Mindfulness is an Eastern, Buddhist and Sikh discipline. It involves being purposefully and non-judgmentally aware of your thoughts, as well as your body, in the “present moment”. This means that you do not try to alter what you are doing, you just observe yourself doing it.
This does not give you a big thumbs up in terms of eating an entire packet of biscuits, just because you are present in the moment. It means you become aware of the emotions, cravings and thought processes involved that led up to you eating that packet of biscuits.
Being mindful may be defined as having a calm, clear mind, focused on the present moment in a non-judgemental way. When practised, mindfulness involves orientating oneself to the present moment, maintaining awareness of one’s immediate experience, instead of being distracted by thoughts of the past or projecting thoughts of the future, or an avoidance of one’s experience. Mindfulness is about being free to the here and now, we are not our past and the future is not known.
Cultivating mindfulness involves regular practice in which you focus your attention on a particular stimulus, like your breath, for a period of time. Should you do this on a daily basis, for five minutes in the morning and five minutes in the evening, you are able to cultivate ‘everyday mindfulness’. Everyday mindfulness involves maintaining the open, accepting, and present focus of attention during daily or moment-to-moment activities.
Mindfulness-based therapies are key in mainstream psychology in dealing with stress, depression, anxiety, substance abuse, chronic pain and cancer recovery. Hollywood is also involved and interested in mindfulness. Goldie Hawn, for example, manages the Hawn Foundation which promotes “mindful awareness” programmes for children in schools. This helps children to develop an understanding of their thoughts and feelings.
Whether you are doing double maths or in the boardroom, you are able to tune in to your thoughts and body, non-judgmentally. This discipline enables you to step back from your ego, in self acceptance, calmly and confidently. Hence, your life becomes more considered as you become more aware.
With financial strains being the norm now and out of control materialism backfiring on us, mindfulness is an ancient eastern and present day panacea.
How does mindful awareness help with food craving?
Clinical trials support the effectiveness of mindfulness-based cognitive therapy which has nearly halved rates of relapse among those with depression.

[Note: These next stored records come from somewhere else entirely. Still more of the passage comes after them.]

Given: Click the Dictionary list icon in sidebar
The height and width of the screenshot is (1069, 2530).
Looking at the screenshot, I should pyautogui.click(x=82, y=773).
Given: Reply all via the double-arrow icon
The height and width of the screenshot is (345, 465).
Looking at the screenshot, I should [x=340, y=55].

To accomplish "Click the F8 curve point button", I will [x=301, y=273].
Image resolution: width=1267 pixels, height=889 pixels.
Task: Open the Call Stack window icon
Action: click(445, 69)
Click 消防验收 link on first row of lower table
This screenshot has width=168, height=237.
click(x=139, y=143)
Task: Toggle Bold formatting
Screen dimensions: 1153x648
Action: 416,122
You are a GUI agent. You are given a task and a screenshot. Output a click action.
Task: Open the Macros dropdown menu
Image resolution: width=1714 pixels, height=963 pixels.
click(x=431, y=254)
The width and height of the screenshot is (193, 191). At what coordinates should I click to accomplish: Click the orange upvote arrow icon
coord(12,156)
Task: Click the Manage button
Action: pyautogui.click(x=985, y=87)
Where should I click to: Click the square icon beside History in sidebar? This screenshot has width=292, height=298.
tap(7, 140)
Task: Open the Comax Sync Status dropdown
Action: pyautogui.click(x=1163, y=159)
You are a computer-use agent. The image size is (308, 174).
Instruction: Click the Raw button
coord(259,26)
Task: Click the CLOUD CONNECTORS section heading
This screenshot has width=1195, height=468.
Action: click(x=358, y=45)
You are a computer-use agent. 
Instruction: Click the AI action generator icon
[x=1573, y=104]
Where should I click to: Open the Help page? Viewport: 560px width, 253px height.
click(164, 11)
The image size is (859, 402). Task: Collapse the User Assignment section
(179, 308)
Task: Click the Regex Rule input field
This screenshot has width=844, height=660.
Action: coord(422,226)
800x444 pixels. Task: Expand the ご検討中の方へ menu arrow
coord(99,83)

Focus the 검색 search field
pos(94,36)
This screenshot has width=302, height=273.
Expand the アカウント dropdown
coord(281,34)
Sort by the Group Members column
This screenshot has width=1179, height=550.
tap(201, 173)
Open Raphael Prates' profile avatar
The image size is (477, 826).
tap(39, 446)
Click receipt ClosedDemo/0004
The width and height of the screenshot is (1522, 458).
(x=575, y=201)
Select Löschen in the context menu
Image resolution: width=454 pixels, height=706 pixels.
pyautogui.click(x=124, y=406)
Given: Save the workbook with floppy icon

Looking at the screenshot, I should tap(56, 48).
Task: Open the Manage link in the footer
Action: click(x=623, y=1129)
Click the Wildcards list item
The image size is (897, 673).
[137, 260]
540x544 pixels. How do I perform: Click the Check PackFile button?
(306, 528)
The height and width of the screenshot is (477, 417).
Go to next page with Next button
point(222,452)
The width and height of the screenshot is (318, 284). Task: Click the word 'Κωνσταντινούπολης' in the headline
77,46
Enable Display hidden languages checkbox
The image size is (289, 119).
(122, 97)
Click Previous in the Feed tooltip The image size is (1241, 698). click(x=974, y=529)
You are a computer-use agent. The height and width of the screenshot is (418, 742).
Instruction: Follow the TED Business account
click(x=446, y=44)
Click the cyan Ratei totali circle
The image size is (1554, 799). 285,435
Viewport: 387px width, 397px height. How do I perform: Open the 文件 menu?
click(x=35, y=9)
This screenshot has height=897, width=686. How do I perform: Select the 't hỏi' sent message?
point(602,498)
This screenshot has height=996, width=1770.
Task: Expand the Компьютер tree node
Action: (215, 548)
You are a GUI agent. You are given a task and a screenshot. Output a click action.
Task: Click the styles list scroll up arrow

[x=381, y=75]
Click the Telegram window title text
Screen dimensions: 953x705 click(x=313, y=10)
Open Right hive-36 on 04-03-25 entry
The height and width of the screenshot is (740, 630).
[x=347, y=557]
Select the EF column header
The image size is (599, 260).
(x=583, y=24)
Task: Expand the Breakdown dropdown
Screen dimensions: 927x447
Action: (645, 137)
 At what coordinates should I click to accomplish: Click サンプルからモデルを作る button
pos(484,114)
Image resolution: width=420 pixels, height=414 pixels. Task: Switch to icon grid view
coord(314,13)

For food cravings, a technique called ‘urge surfing’ can work effectively. “You learn to feel the urge coming, to eat. Observe it building, peaking and passing,” .. Food craving is “just an urge, you don’t need to act on it,” explains Michael Chaskalson from Mindfulness Based Stress Reduction, a leading programme based on Dr Jon Kabat-Zinn’s work. Dr Jon Kabat-Zinn is a forerunner in the field of mindfulness therapies, especially for stress reduction.
Mindfulness enables you to acknowledge your cravings, without feeding them or fighting them.
You have to return to the cravings time and time again. Each time you overcome a bout of craving it becomes less intense and less frequent, if you don’t feed that craving and do not give in to the craving. Moreover, the mindfulness technique of urge surfing improves.
Summary of urge surfing
Purpose: To experience food craving anew and to let it pass.
- Be clear that food craving will pass by itself.
- Food craving urges are like ocean waves, which flow in and then subside.
- Practise mindfulness often and notice when food craving impulses or urges appear. Then you will be equipped to ride these waves without succumbing to them by applying mindfulness.
Urge surfing itself
- Practise mindfulness
- Be aware of the breath. Breathe in and out. Do not try to change the breath
- Become aware of your thoughts
- Non-judgmentally, without fighting or feeding your thoughts, gently bring your attention back to the breath
- Be aware of how the food craving affects you
- Focus on the area where the craving is being felt, notice what is happening
- Notice the type, position and intensity of the sensation
- Notice how the type, position and intensity of the sensation changes each time you inhale and exhale
- Be vigilant about what happens and notice changes over time
Of course the result of your mindful awareness depends on your diligence: do you have another biscuit or allow the craving to pass?